■ **ACTIVITY**
Below are the entries to work from; restate word for word the portion that opens with the line containing "Mattress Flanging Machine (148, 316)" and closes with the line containing "Mattress Production Line (144, 412)", keeping both.

[[ TASK DATA open ]]

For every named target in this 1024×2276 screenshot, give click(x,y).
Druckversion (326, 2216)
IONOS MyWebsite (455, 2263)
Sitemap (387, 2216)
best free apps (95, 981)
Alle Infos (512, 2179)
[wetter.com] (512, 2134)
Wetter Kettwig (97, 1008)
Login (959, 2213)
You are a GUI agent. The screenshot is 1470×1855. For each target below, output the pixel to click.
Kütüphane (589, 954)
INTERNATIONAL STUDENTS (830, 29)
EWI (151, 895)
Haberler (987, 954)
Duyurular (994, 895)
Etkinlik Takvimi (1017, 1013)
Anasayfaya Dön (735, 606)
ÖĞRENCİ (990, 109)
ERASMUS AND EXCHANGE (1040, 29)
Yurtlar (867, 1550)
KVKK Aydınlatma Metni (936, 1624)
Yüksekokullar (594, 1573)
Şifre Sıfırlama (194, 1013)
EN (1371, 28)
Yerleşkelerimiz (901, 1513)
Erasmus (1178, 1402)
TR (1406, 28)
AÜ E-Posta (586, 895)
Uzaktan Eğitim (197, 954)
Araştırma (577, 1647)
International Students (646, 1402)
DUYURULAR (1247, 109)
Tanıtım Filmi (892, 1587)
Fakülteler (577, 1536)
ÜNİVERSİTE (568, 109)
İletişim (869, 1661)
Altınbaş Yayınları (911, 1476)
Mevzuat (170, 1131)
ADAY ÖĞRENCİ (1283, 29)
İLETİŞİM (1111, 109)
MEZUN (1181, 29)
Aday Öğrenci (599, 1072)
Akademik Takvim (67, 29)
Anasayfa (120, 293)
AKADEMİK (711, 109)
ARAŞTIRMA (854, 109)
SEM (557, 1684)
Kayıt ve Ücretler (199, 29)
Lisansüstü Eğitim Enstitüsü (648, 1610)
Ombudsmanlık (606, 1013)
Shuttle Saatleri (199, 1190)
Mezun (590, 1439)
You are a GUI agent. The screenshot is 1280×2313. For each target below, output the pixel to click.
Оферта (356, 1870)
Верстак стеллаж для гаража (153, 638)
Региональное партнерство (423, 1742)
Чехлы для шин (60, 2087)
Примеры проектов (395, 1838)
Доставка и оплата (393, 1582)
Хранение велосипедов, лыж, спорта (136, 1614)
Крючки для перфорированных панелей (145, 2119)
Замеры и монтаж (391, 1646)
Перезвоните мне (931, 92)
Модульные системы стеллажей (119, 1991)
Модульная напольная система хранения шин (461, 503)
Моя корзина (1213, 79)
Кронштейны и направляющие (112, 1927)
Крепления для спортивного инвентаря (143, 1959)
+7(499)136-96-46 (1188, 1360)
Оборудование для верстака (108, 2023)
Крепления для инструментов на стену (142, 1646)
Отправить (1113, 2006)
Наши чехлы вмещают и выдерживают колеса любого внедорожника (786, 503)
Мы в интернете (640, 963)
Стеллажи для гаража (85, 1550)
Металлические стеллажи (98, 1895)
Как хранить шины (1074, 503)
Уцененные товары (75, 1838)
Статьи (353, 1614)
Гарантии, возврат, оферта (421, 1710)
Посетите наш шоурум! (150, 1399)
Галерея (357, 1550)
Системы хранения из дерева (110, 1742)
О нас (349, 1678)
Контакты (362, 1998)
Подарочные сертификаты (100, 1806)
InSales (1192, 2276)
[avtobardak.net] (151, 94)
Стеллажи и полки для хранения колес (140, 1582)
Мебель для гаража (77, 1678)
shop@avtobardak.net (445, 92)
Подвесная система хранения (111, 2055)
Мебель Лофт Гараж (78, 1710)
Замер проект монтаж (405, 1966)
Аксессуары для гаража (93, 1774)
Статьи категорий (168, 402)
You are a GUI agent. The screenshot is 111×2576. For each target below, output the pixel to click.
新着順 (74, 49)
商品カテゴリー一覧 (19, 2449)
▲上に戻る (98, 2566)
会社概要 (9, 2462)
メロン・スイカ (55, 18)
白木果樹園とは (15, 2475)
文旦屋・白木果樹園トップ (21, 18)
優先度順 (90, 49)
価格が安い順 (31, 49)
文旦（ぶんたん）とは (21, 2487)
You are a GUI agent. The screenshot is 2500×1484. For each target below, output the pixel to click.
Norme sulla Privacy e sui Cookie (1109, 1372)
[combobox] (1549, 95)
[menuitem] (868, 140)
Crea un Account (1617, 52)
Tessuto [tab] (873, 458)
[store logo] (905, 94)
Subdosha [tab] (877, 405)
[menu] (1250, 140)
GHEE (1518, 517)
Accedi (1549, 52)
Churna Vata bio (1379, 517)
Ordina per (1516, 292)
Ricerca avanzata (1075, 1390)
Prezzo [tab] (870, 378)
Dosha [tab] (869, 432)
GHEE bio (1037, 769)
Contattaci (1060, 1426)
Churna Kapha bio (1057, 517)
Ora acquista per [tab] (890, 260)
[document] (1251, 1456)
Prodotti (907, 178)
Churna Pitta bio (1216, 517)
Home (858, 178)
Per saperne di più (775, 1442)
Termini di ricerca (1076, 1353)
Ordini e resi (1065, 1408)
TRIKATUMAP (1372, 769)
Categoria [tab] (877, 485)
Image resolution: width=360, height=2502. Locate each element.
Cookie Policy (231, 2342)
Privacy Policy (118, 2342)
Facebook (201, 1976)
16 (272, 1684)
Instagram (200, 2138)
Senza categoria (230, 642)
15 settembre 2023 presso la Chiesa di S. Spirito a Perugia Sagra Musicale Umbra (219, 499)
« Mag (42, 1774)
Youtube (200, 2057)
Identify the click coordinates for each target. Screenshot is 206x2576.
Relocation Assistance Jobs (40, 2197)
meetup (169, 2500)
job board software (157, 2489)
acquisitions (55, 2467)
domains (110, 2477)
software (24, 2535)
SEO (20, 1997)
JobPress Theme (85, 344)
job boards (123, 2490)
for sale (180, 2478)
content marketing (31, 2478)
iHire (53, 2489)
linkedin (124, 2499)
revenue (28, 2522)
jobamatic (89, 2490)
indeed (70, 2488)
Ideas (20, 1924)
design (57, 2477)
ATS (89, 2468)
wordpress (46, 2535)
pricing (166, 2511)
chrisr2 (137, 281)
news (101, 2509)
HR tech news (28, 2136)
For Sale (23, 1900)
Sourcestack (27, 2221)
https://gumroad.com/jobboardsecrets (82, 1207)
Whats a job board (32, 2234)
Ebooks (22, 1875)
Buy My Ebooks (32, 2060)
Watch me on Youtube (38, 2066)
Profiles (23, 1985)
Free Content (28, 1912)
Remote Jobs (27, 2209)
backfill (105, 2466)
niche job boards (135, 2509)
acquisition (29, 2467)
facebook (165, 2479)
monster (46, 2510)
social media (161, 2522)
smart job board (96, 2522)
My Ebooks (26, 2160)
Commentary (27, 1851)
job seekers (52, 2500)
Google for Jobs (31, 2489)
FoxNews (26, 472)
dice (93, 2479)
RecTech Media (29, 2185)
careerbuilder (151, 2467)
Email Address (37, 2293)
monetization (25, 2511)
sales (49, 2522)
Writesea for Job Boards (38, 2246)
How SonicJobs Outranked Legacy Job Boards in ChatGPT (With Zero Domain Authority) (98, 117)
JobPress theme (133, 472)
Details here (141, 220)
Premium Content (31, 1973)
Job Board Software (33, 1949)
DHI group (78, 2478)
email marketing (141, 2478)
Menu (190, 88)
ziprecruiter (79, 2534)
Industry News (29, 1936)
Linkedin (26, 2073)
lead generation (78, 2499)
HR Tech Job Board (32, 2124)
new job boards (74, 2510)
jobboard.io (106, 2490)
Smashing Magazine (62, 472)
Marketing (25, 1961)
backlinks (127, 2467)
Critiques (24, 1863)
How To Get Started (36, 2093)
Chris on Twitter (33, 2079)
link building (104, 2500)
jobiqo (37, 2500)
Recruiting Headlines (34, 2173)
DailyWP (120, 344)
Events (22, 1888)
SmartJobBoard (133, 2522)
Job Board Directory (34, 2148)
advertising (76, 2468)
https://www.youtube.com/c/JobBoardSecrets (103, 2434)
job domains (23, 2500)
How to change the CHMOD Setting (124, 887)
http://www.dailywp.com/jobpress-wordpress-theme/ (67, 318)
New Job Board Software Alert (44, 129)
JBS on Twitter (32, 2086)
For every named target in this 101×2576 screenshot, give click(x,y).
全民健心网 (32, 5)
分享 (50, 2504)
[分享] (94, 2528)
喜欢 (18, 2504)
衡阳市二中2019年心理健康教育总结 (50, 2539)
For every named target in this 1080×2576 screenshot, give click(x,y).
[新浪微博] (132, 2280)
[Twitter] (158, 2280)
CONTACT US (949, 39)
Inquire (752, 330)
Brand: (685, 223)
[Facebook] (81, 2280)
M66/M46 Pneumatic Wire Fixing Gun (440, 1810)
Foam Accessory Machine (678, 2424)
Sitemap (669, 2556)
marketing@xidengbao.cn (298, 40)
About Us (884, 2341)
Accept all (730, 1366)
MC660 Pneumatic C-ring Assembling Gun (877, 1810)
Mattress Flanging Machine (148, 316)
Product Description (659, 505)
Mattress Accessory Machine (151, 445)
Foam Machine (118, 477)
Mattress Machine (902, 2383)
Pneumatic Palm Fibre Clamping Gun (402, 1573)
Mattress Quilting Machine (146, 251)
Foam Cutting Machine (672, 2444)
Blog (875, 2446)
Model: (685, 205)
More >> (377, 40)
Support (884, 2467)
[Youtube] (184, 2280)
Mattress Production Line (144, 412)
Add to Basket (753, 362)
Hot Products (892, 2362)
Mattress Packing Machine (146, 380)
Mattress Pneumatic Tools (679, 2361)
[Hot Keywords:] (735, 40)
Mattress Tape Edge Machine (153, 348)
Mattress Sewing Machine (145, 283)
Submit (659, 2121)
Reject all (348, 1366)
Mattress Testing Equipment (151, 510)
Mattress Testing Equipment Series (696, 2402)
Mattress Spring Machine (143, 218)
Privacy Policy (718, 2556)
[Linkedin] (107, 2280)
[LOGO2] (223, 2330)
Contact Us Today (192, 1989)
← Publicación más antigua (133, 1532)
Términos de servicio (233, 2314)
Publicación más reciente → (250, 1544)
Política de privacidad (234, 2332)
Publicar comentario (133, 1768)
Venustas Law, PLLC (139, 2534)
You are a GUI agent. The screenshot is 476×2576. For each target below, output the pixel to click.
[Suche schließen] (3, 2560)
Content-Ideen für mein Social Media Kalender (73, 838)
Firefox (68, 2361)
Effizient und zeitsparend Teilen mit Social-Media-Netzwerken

[[ TASK DATA closed ]]

■ **RESULT OF THIS EXERCISE**
Mattress Flanging Machine (148, 316)
Product Description (659, 505)
Mattress Accessory Machine (151, 445)
Foam Machine (118, 477)
Mattress Machine (902, 2383)
Pneumatic Palm Fibre Clamping Gun (402, 1573)
Mattress Quilting Machine (146, 251)
Foam Cutting Machine (672, 2444)
Blog (875, 2446)
Model: (685, 205)
More >> (377, 40)
Support (884, 2467)
[Youtube] (184, 2280)
Mattress Production Line (144, 412)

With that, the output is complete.